- [DOCUMENTO DE ORIGEM]
──────────────────────────────

Kleber Mendonça Filho tem sido um dos expoentes desse “movimento” com uma obra atenta ao retrato social da qual faz parte. Se em O Som ao Redor sua perspectiva levava a reflexão sobre as bases borradas da estratificação social brasileira, agora em Aquarius, seu incensado novo trabalho, ele observa com muita propriedade fílmica, como a dignidade de um indivíduo está atrelada à memória, e, especialmente, a preservação do que resta dela.

Sônia Braga faz aqui o seu melhor papel da carreira, desaparecendo dentro do olhar expressivo e lindamente enrugado de sua Clara, jornalista e crítica musical aposentada, que vive sozinha, de frente para praia de Boa Viagem, no apartamento Aquarius. Seu lar talvez seja o grande protagonista da história. Esse lar e o que incide sobre Clara.

Ela vive só, rodeada por uma numerosa coleção de vinis, nesse edifício à beira-mar. A construção é antiga e resiste ao redor de enormes e modernos prédios projetados por construtoras. Uma empresa mostra-se interessada em comprar seu apartamento. Os demais imóveis já foram adquiridos, porque a intenção é construir um novo empreendimento, já nominado de “Novo Aquarius”.

──────────────────────────────

- [TAREFA PROPOSTA] Traduza para o inglês esta frase da crítica sobre o filme Aquarius: "A construção é antiga e resiste ao redor de enormes e modernos prédios projetados por construtoras."

- [DADOS FORNECIDOS]
──────────────────────────────

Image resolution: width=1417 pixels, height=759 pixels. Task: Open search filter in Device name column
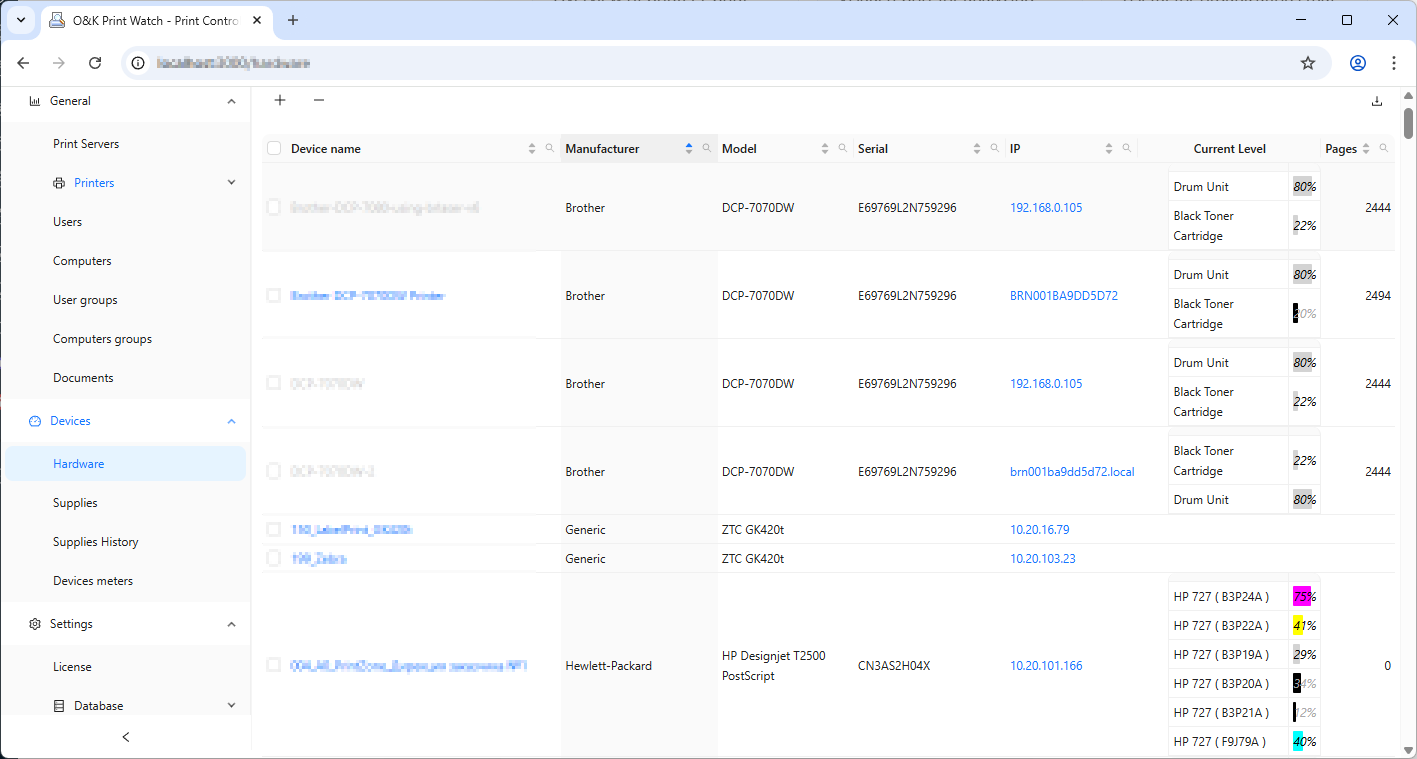click(x=549, y=148)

──────────────────────────────

- [RESOLUÇÃO DA TAREFA] The building is old and holds out amid enormous, modern high-rises designed by construction companies.